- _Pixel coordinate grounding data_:
______
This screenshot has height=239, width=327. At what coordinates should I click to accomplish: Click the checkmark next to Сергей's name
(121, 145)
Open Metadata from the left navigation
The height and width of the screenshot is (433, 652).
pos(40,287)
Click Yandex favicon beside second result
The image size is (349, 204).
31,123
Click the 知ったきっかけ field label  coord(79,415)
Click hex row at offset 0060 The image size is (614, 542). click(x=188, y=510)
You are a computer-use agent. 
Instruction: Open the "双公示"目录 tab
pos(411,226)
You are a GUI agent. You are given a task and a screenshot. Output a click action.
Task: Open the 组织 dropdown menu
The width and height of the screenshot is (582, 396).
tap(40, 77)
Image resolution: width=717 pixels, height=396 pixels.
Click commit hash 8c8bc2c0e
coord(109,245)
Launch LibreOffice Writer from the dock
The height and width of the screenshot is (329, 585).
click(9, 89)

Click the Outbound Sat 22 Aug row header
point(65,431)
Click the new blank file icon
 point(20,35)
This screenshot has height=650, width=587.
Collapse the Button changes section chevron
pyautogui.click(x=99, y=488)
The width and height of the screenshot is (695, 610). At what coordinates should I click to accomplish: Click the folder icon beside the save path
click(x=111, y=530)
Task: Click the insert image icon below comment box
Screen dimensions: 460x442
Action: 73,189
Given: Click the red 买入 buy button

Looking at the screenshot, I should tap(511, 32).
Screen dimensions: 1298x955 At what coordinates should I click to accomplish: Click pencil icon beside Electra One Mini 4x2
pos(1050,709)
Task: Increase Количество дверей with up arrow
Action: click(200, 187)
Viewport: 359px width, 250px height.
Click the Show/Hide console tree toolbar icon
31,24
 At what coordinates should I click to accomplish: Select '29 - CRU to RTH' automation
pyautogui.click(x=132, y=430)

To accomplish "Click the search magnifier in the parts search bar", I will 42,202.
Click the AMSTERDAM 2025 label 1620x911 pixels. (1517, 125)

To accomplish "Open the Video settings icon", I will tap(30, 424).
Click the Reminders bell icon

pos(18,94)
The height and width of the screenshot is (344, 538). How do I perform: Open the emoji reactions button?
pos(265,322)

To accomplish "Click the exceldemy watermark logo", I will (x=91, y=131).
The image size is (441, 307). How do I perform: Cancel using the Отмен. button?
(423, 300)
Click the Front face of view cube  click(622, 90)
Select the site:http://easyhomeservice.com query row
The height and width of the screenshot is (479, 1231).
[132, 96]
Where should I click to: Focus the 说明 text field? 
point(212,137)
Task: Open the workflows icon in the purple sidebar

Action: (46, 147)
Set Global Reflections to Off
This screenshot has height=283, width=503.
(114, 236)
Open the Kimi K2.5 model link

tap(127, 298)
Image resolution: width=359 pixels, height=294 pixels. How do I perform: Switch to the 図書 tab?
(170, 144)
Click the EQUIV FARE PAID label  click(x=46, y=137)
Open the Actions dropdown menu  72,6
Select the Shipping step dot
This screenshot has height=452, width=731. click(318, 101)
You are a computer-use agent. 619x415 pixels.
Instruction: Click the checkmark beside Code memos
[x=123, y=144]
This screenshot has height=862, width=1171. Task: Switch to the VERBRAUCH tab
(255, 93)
______
- _EXERCISE PROMPT_:
Every record, from top to bottom, must be transcribed exactly.

- _WRITTEN RESPONSE_:
This screenshot has height=239, width=327. At what coordinates should I click to accomplish: Click the checkmark next to Сергей's name
(121, 145)
Open Metadata from the left navigation
The height and width of the screenshot is (433, 652).
pos(40,287)
Click Yandex favicon beside second result
The image size is (349, 204).
31,123
Click the 知ったきっかけ field label  coord(79,415)
Click hex row at offset 0060 The image size is (614, 542). click(x=188, y=510)
You are a computer-use agent. 
Instruction: Open the "双公示"目录 tab
pos(411,226)
You are a GUI agent. You are given a task and a screenshot. Output a click action.
Task: Open the 组织 dropdown menu
The width and height of the screenshot is (582, 396).
tap(40, 77)
Image resolution: width=717 pixels, height=396 pixels.
Click commit hash 8c8bc2c0e
coord(109,245)
Launch LibreOffice Writer from the dock
The height and width of the screenshot is (329, 585).
click(9, 89)

Click the Outbound Sat 22 Aug row header
point(65,431)
Click the new blank file icon
 point(20,35)
This screenshot has height=650, width=587.
Collapse the Button changes section chevron
pyautogui.click(x=99, y=488)
The width and height of the screenshot is (695, 610). At what coordinates should I click to accomplish: Click the folder icon beside the save path
click(x=111, y=530)
Task: Click the insert image icon below comment box
Screen dimensions: 460x442
Action: 73,189
Given: Click the red 买入 buy button

Looking at the screenshot, I should tap(511, 32).
Screen dimensions: 1298x955 At what coordinates should I click to accomplish: Click pencil icon beside Electra One Mini 4x2
pos(1050,709)
Task: Increase Количество дверей with up arrow
Action: click(200, 187)
Viewport: 359px width, 250px height.
Click the Show/Hide console tree toolbar icon
31,24
 At what coordinates should I click to accomplish: Select '29 - CRU to RTH' automation
pyautogui.click(x=132, y=430)

To accomplish "Click the search magnifier in the parts search bar", I will 42,202.
Click the AMSTERDAM 2025 label 1620x911 pixels. (1517, 125)

To accomplish "Open the Video settings icon", I will tap(30, 424).
Click the Reminders bell icon

pos(18,94)
The height and width of the screenshot is (344, 538). How do I perform: Open the emoji reactions button?
pos(265,322)

To accomplish "Click the exceldemy watermark logo", I will (x=91, y=131).
The image size is (441, 307). How do I perform: Cancel using the Отмен. button?
(423, 300)
Click the Front face of view cube  click(622, 90)
Select the site:http://easyhomeservice.com query row
The height and width of the screenshot is (479, 1231).
[132, 96]
Where should I click to: Focus the 说明 text field? 
point(212,137)
Task: Open the workflows icon in the purple sidebar

Action: (46, 147)
Set Global Reflections to Off
This screenshot has height=283, width=503.
(114, 236)
Open the Kimi K2.5 model link

tap(127, 298)
Image resolution: width=359 pixels, height=294 pixels. How do I perform: Switch to the 図書 tab?
(170, 144)
Click the EQUIV FARE PAID label  click(x=46, y=137)
Open the Actions dropdown menu  72,6
Select the Shipping step dot
This screenshot has height=452, width=731. click(318, 101)
You are a computer-use agent. 619x415 pixels.
Instruction: Click the checkmark beside Code memos
[x=123, y=144]
This screenshot has height=862, width=1171. Task: Switch to the VERBRAUCH tab
(255, 93)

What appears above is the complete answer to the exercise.